▶ [WHAT THIS TASK INVOLVES] From the line containing "Given: Click Simplice" down to the final line of the entries below, restate each line word for word and add nothing.

[Opening INPUT FOR THIS TASK section]

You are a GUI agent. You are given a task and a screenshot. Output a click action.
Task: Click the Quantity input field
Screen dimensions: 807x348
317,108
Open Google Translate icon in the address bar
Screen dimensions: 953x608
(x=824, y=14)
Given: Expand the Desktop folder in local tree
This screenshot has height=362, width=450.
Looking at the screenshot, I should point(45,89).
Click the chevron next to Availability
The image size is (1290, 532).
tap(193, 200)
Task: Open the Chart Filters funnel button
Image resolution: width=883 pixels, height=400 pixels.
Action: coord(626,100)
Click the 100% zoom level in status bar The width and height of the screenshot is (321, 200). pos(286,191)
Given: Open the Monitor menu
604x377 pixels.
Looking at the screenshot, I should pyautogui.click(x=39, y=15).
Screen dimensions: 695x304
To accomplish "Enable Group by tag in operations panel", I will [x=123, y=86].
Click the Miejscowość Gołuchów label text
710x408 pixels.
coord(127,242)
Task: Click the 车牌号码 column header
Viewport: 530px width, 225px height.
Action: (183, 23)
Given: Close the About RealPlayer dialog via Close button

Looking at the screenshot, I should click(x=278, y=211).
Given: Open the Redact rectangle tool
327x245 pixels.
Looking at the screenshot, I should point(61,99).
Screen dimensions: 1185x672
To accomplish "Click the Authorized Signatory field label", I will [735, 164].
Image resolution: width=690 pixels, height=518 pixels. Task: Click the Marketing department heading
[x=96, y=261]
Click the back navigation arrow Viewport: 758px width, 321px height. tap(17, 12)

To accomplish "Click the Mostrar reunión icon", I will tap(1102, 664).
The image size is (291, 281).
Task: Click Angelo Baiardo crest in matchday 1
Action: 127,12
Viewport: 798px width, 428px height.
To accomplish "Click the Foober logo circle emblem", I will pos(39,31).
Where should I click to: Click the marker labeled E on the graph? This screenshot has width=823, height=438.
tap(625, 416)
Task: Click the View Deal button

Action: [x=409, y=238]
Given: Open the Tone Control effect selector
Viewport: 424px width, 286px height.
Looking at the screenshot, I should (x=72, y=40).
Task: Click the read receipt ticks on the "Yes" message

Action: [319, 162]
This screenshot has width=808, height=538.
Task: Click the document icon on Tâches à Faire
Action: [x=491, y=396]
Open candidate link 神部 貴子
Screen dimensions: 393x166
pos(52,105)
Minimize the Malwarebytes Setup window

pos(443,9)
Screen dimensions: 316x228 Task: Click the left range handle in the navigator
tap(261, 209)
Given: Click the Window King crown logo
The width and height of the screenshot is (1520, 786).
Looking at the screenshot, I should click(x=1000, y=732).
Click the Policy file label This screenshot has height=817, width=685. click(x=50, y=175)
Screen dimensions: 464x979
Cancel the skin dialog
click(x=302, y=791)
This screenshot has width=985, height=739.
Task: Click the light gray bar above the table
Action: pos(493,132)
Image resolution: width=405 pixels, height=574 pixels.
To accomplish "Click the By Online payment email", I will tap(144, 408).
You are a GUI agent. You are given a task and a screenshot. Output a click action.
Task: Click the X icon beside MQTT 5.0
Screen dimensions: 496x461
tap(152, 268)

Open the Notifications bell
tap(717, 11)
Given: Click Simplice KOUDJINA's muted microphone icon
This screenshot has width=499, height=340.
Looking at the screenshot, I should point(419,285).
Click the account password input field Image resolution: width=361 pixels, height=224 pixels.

[Closing INPUT FOR THIS TASK section]

▶ [SOLUTION TO THIS TASK]
Given: Click Simplice KOUDJINA's muted microphone icon
This screenshot has width=499, height=340.
Looking at the screenshot, I should point(419,285).
Click the account password input field Image resolution: width=361 pixels, height=224 pixels.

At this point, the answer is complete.